To be done:
Extend the forum thread about wiping a failing hard drive below, picking up right after its final sentence.

Text extract:
Erasing all data on failing hard drive, KDE

How do set up a hard-drive to do low-level format? Erase(zeros) or randomize all data on the whole hard drive. It will attempt to overwrite even bad sectors or else skip them. I usually use the dvd ‘gparted’. I’m somewhat familiar with Yast-Partition Editor.

What is the best method? GUI or Command Line.

Application from yast?

Assume, a new hard drive formatted with ‘opensuse leap 15’ running. The old hard drive connected to an extra port on the motherboard.

Thanks.

On Thu 01 Nov 2018 01:06:03 AM CDT, lord valarian wrote:

How do set up a hard-drive to do low-level format? Erase(zeros) or
randomize all data on the whole hard drive. It will attempt to overwrite
even bad sectors or else skip them. I usually use the dvd ‘gparted’. I’m
somewhat familiar with Yast-Partition Editor.

Raw data:
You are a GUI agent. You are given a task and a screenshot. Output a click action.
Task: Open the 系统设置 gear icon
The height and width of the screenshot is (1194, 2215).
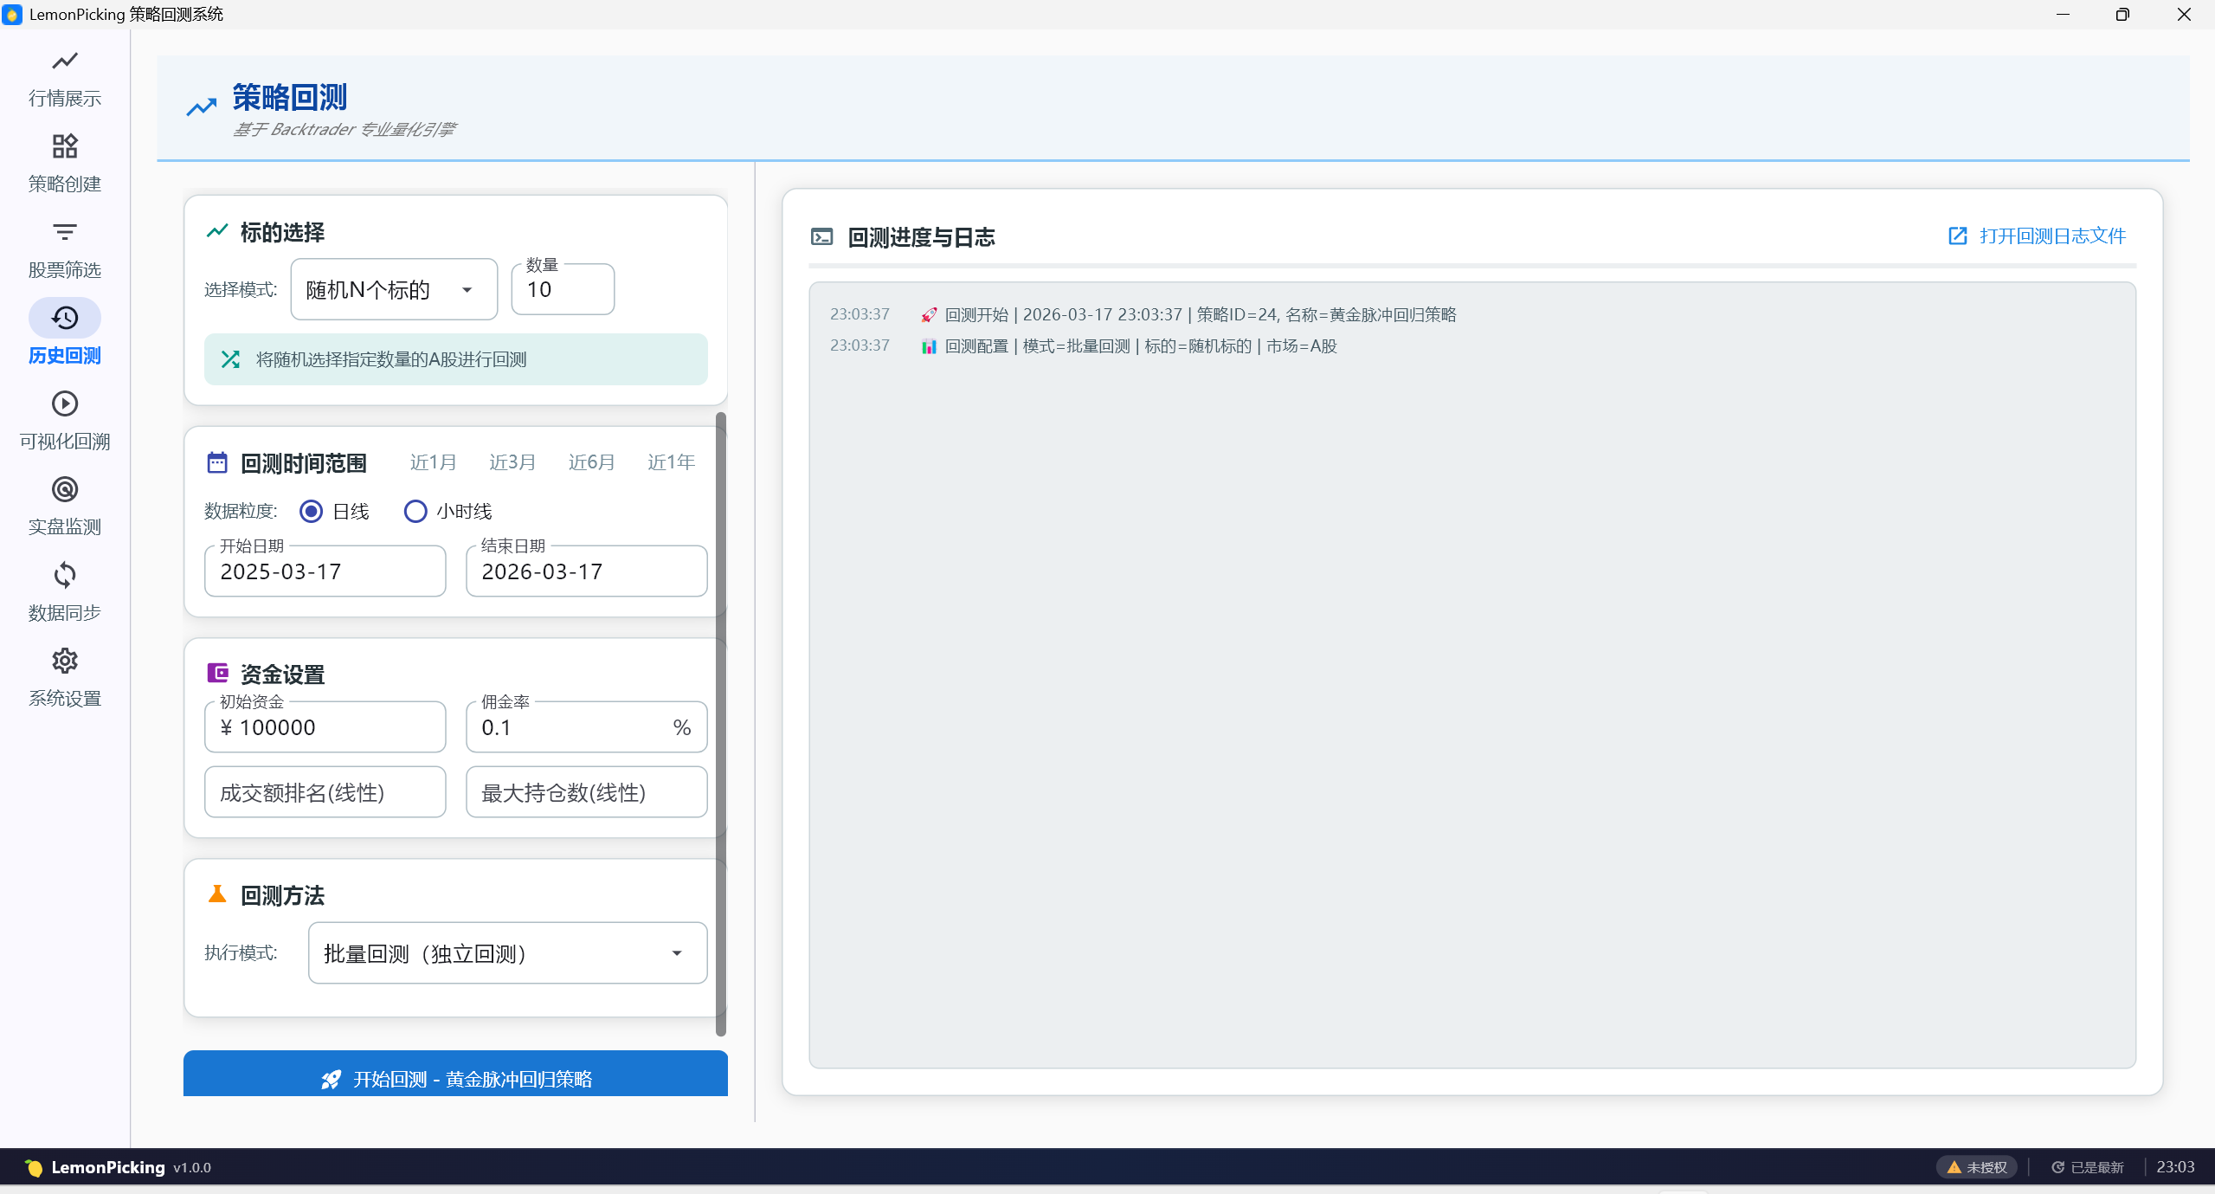[x=65, y=662]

Task response:
What is the best method? GUI or Command Line.

Application from yast?

Assume, a new hard drive formatted with ‘opensuse leap 15’ running. The
old hard drive connected to an extra port on the motherboard.

Thanks.

Hi
A failing hard drive… I give to my son to dismantle for the
magnets, then safety glasses and a hammer, or his BB gun :wink:

Would look at the HDD manufacturers website, normally they have tools
and/or bootable iso images.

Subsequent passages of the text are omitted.